Remote Control is a window into a session. CodeZ is the control plane.
The build
CodeZ was built in waves -- compressed sprints where multiple features shipped in sequence, each wave building on the last.
The foundation landed first: session management, live message streaming, SSE multiplexing, mobile layout with iOS safe-area padding, deep links, and a sidebar that groups sessions by git repo name instead of encoded directory slugs.
After Channels shipped, the feature waves came fast.
Wave 1 delivered PWA install (add-to-home-screen removes the Safari chrome entirely), inline send-error feedback, and live sidebar status updates with a brief cyan flash when sessions transition to active.
Wave 2 added cost and token tracking, session disposal confirmation, and the permission mode picker.
Wave 3 shipped voice input, a command palette, auto-memory surfacing, and Cloudflare Access as an optional auth provider.
Wave 4 brought paste-image support (screenshot paste from iPhone into prompts), the markers system, persistent local state, and session grouping by parsed git remote origin.
Wave 5 was the MCP server -- 17 tools exposing the full control plane over standard MCP transport. This is the layer that makes orchestration real: an agent running in Claude chat can create sessions, send prompts, poll for completion, resolve permissions, and read results.
Wave 6 was the dogfood loop -- exercising every MCP tool from Claude chat, finding bugs, and fixing them. Session title sanitization, self-heal log deduplication, tool description enrichment, interaction contract documentation.
Four of those waves shipped in a single day. Some of the commits were authored from my phone, at a birthday dinner, while my family had no idea I was working. That's not a flex -- it's the product proving its own thesis.
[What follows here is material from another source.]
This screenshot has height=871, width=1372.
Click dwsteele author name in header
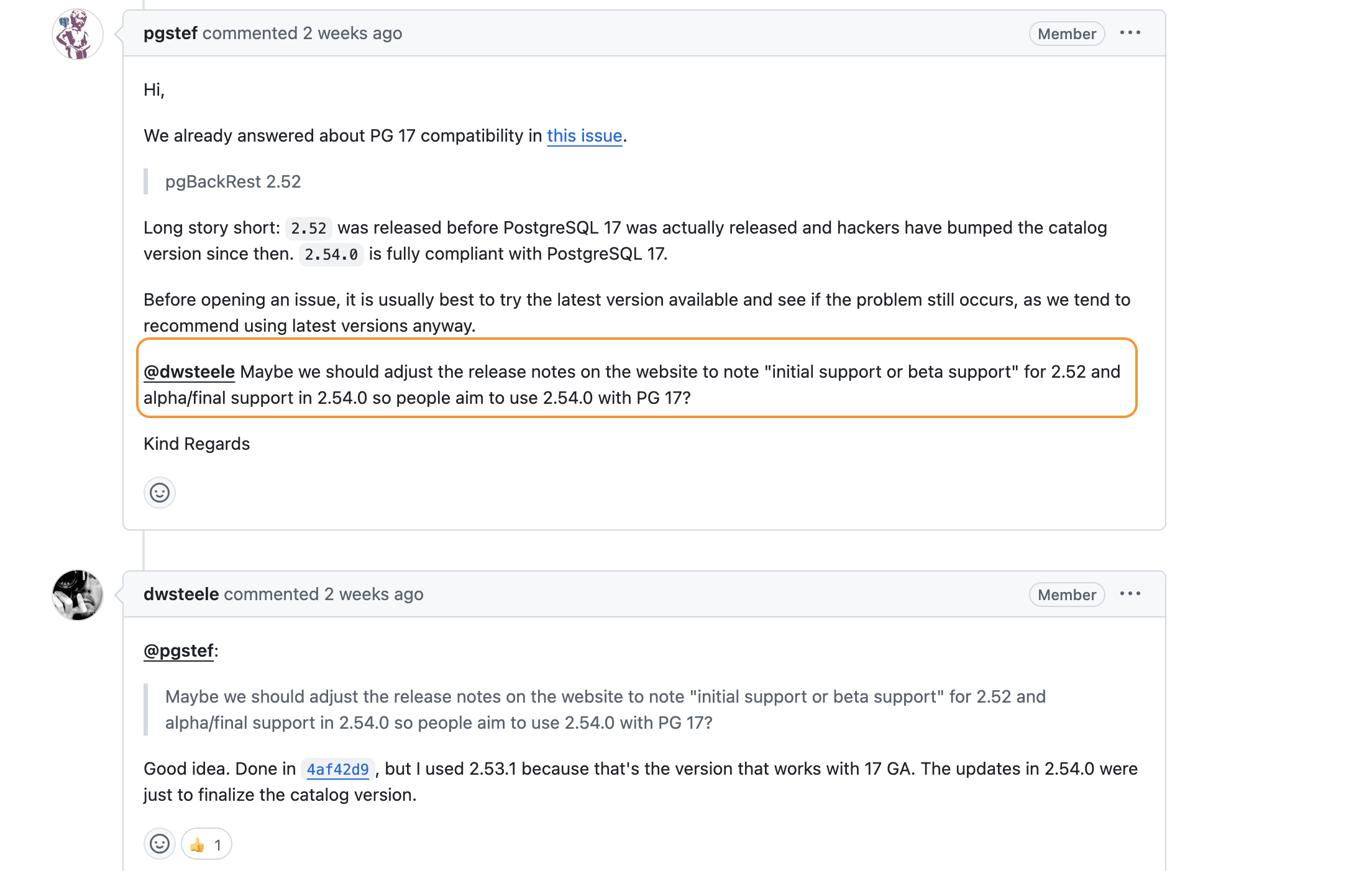[x=181, y=595]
If you can ship software from a phone at a dinner table, the tool is doing its job.
The MCP server
The MCP server is where CodeZ becomes more than a UI. It exposes 17 tools over standard MCP Streamable HTTP transport covering session lifecycle, prompt injection, permission resolution, event polling, observability, full-text search, and state management.
The interaction model for orchestrating agents is: call create_session or list_sessions to get a target, call send_prompt to inject work, call poll_events to watch for session.idle, then optionally call get_session for the full response. The MCP server handles the Channel bridge underneath.
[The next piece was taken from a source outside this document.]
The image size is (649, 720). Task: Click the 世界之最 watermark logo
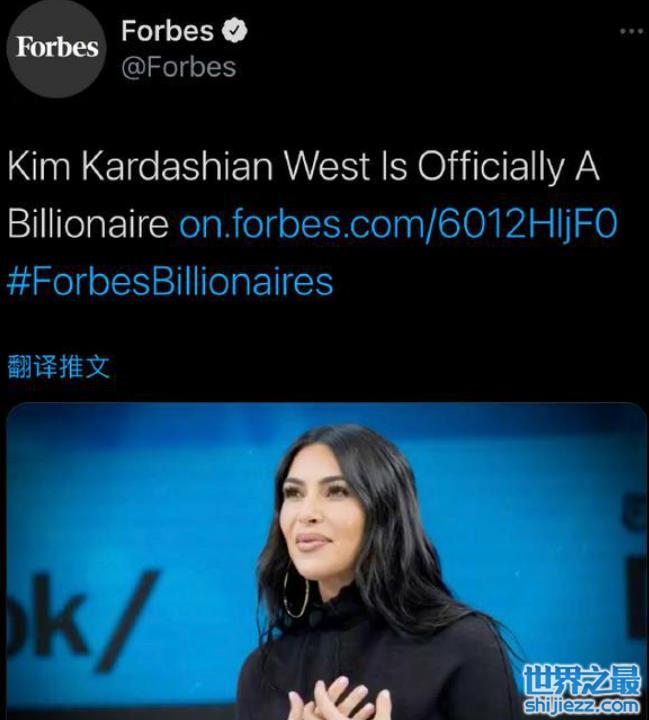pos(582,680)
Authentication uses MCPAuthKit (OAuth 2.1 with PKCE and Dynamic Client Registration). External agents authenticate through a standard OAuth flow before accessing the control plane. No shared secrets, no API keys in config files.
Open source
CodeZ is open source under the MIT license.
The architecture is documented in CLAUDE.md (conventions, style rules, gotchas) and ROADMAP.md (what shipped, what's next, what we decided against and why). The codebase includes agent definition files and research documents covering Claude Code internals.
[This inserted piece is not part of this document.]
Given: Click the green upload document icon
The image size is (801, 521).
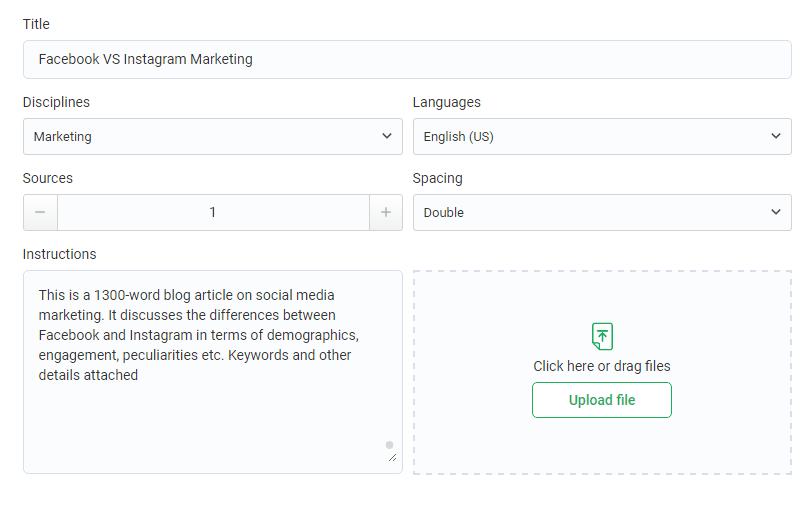Looking at the screenshot, I should [602, 336].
Installation: clone, bun install, create a config, run. Point a Cloudflare Tunnel at port 4097 and you have HTTPS access from any device. Docker and launchd autostart paths are also documented.
What's next
The roadmap is public in the repo. Near-term priorities include computer use integration (surfacing Claude Code's browser control in the thread with live screenshot streaming), an iMessage relay (text Claude from your phone's native Messages app), subagent output streaming, and server-side fast-path tools that bypass Claude Code entirely for simple file reads and git operations.
Longer term, CodeZ is heading toward swarm mode -- autonomous multi-wave execution where the orchestrator breaks a goal into implementation waves, dispatches agents, integrates results, and self-corrects on failures. The wave pattern already exists in the codebase. The gap is the automation layer on top of it.
And we're already building the next layer: Operator -- a multi-machine connection broker that federates CodeZ instances across devices behind a single MCP endpoint. One conversation, every machine.
CodeZ is part of the OpZero platform -- infrastructure for AI-native development workflows. Deploy what AI builds with a single message. Authenticate MCP servers with hosted OAuth. And now, manage Claude Code from anywhere.